If he doesn't want to be a software developer, then sure, he can duck the issues of maintenance, legacy code, low-level code, and all that. He can hobby-code his own projects and avoid other people's code. That means finding another career, though. If he wants to revive his programming career, he needs to face up to his weaknesses, which is exactly what his current job is pushing him to do, if only he'll commit to it.


>> My last few jobs have been weighted towards maintenance.

There is your problem. I had the exact same frustrations in my previous job. Now I am with a team doing development projects and it feels a lot different now.

Maintenance projects are good in a sense that you get to learn a lot by looking at other people code, but that in itself is not a good argument to stick with those type of projects.
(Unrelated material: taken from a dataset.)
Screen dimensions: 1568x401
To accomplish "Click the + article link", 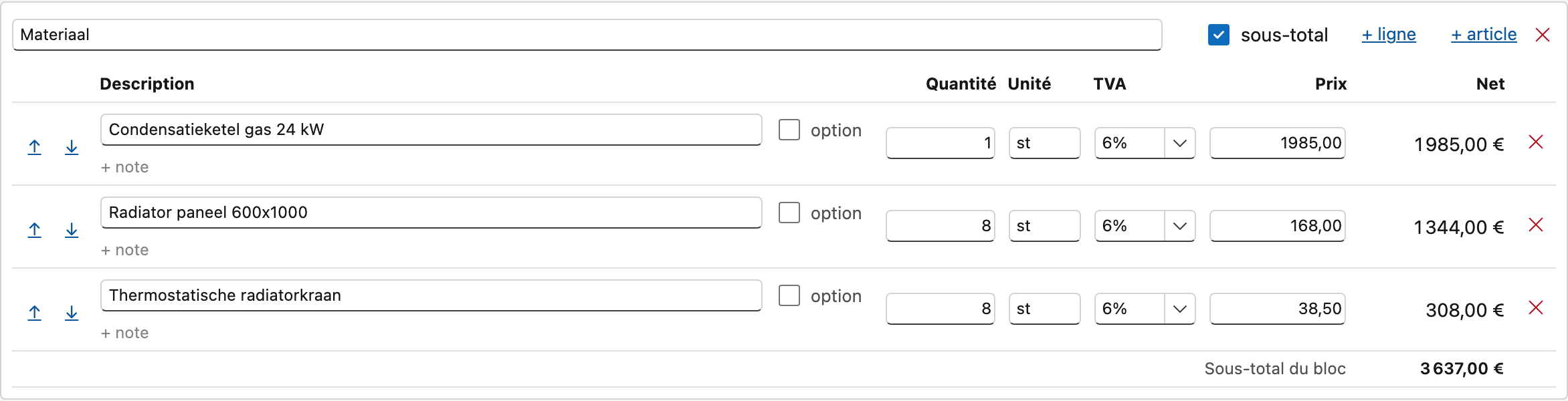I will (1484, 35).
Every new development project, even if it is small, will have hard problems to solve. You will have to apply your knowledge of algorithms and data-structures more often than you imagined. In contrast, a maintenance project may give you a hard and difficult to debug problem which finally turns out to be caused by the previous developer forgetting to compare all the 7 properties of an object in the equals method. It is cute to have those problems once in a while, but there is not much chance of learning and innovation.


I did a stint as a maintenance programmer. I was proud of it, then. I'd worked on code written by McArthur geniuses and the worst PHP monkeys -- no matter how complex the code was, no matter what language it was written in, no matter which backend database, I took pride in being able to figure it out, re-architect it if necessary, and fix it.
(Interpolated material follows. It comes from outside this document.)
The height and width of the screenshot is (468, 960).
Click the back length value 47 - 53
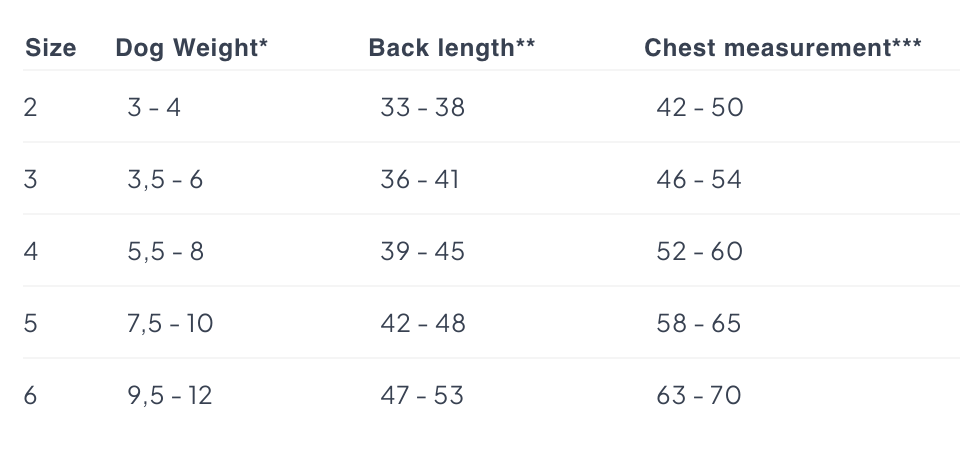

I didn't feel like I was going to seed; I was learning new (old) languages and systems all the time and I even got the chance to help on a few research projects, work with machine learning experts, etc.

I found, however, that I just got $h1t on by management. I wasn't perceived as being productive, they were always complaining I was too slow and too expensive. And I was slow and expensive because maintenance programming is slow and expensive, particularly if you're the guy who'll clean up any mess, no matter how bad.


Sounds like you take pride in doing a great job. But unfortunately PHBs are too caught up in watching the P&L to even understand the value of you efforts. I did my share of clean-up jobs, but eventually no money would compensate for the pain endured.


Maintenance is an important and necessary job. However if you are a talented developer than you shouldn't accept a job that is only maintenance. Sure there are some exceptions like if you really believe in and want to help the organization, and if you're really appreciated it goes a long way.

But generally if you are good at what you do then you shouldn't have to suffer this. There are simply too many opportunities out there to relegate yourself to a stagnant role. There are plenty of borderline incompetent programmers out there who will do a lot better debugging and maintaining an existing codebase than writing new systems from scratch.

Any self-respecting programmer with a passion for their craft owes it to themselves to at least try to find a job where they are learning and progressing even if it's not perfect.


It's not just you - this happens lots of people, in lots of fields.

It's an obvious suggestion, but a small personal side project seems to help a lot of people - small enough that it doesn't become a big time sink or a chore, personal enough to be fun. A new platform you're unfamiliar with (eg your phone) may increase the novelty factor. Some people like to do a library or similar; I think an end-user toy like a little game is better because you can get feedback from non-coders which will reward you for extreme cleverness, but also requires you to complete rather than offering a half-assed library and calling it a 'foundation' or something.

School (eg a part-time master's degree) also increases your value, may be financed by an employer, and may push you to think deeper into problems rather than being in maintenance mode as you describe.

Finally, ask yourself if you're getting put into maintenance mode because they don't know where else to put you? If you say 'what do you need?' to your boss, any supervisor will first think that it would be nice to make an existing problem go away. If you want to be an architect, you need to come up with alternatives to the status quo and then sell them - not just in terms of 'this will be better than what we have now, please give me permission' but rather 'rising maintenance costs will bury us if we don't act, getting ahead of (our competition) will require a team of 5 and a $$$$ budget - but will allow us to capture (quantified market share)'.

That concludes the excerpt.